練習題目 →
逐字照錄正文中以「最近,翻新後的香港藝術館迎來」開頭、一直延續到「畫《周潤發試身室》等等等等。」為止的部分。

正文 →

最近,翻新後的香港藝術館迎來了展覽「不是時裝店!」,館方從「中國文物」、「中國書畫」、「外銷藝術」、「現代及香港藝術」這四個館藏中,挑選了70多件與衣飾鞋履有關的歷史珍品與藝術作品。
展覽作品既有傳統的點翠髮飾、纏足弓鞋,又有現當代香港藝術家的作品,包括文鳳儀《霞絲:千水、千目、千山、千華》,此作以藝術家母親穿過的旗袍作原型,並用金屬絲編織成雕塑;謝淑婷以陶漿封存日常衣物的《衫》;王天德的煙熏水墨畫《中國服裝》;石家豪結合周潤發形象與兒時紙偶遊戲而繪的工筆畫《周潤發試身室》等等等等。
旗袍:見證中西新舊文化交融
從探討傳統中國舊物,到60、70年代的日常衣着,至於當代流行文化,「不是時裝店!」提醒我們:衣,不單是蔽體之物,更是文化外層的一塊皮膚。隨着時代與文化的潮流在變,衣物的概念也在流動。在此,我想起了一個見證了香港中西新舊文化交融之物──旗袍。

資料摘錄 →
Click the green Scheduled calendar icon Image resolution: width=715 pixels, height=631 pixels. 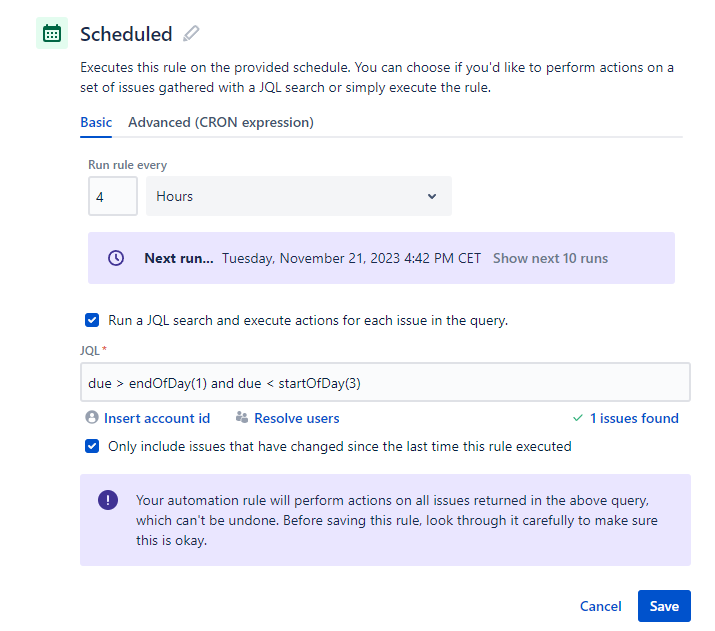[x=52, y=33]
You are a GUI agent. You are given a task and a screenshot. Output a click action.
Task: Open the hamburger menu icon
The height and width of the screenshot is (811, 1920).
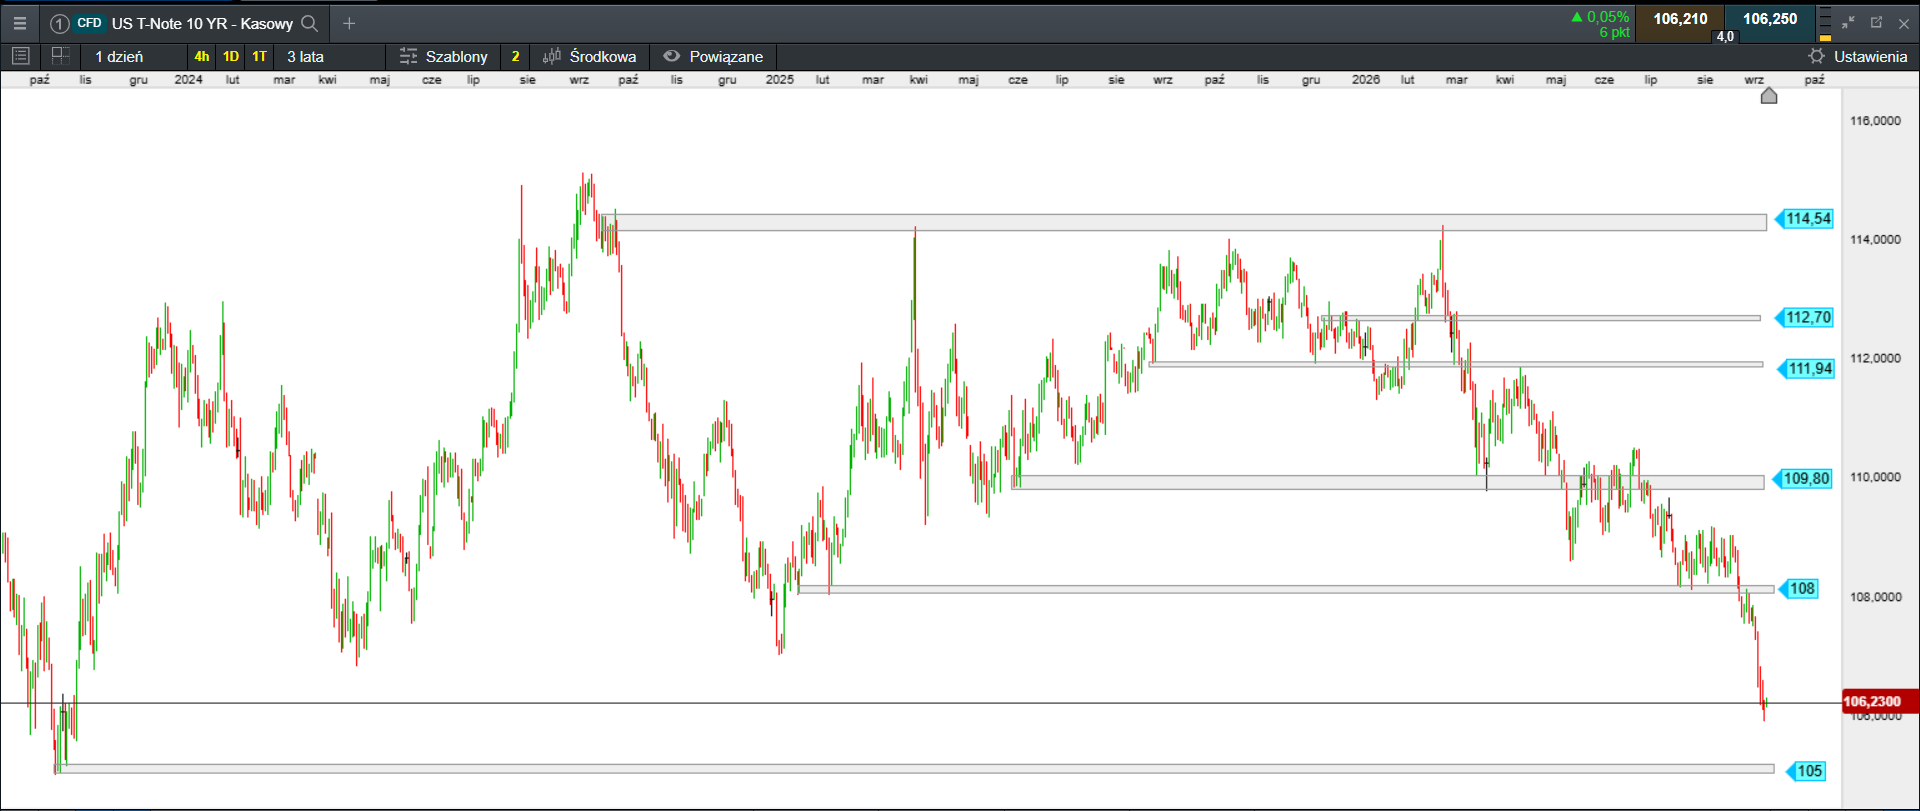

參考答案 →
最近,翻新後的香港藝術館迎來了展覽「不是時裝店!」,館方從「中國文物」、「中國書畫」、「外銷藝術」、「現代及香港藝術」這四個館藏中,挑選了70多件與衣飾鞋履有關的歷史珍品與藝術作品。
展覽作品既有傳統的點翠髮飾、纏足弓鞋,又有現當代香港藝術家的作品,包括文鳳儀《霞絲:千水、千目、千山、千華》,此作以藝術家母親穿過的旗袍作原型,並用金屬絲編織成雕塑;謝淑婷以陶漿封存日常衣物的《衫》;王天德的煙熏水墨畫《中國服裝》;石家豪結合周潤發形象與兒時紙偶遊戲而繪的工筆畫《周潤發試身室》等等等等。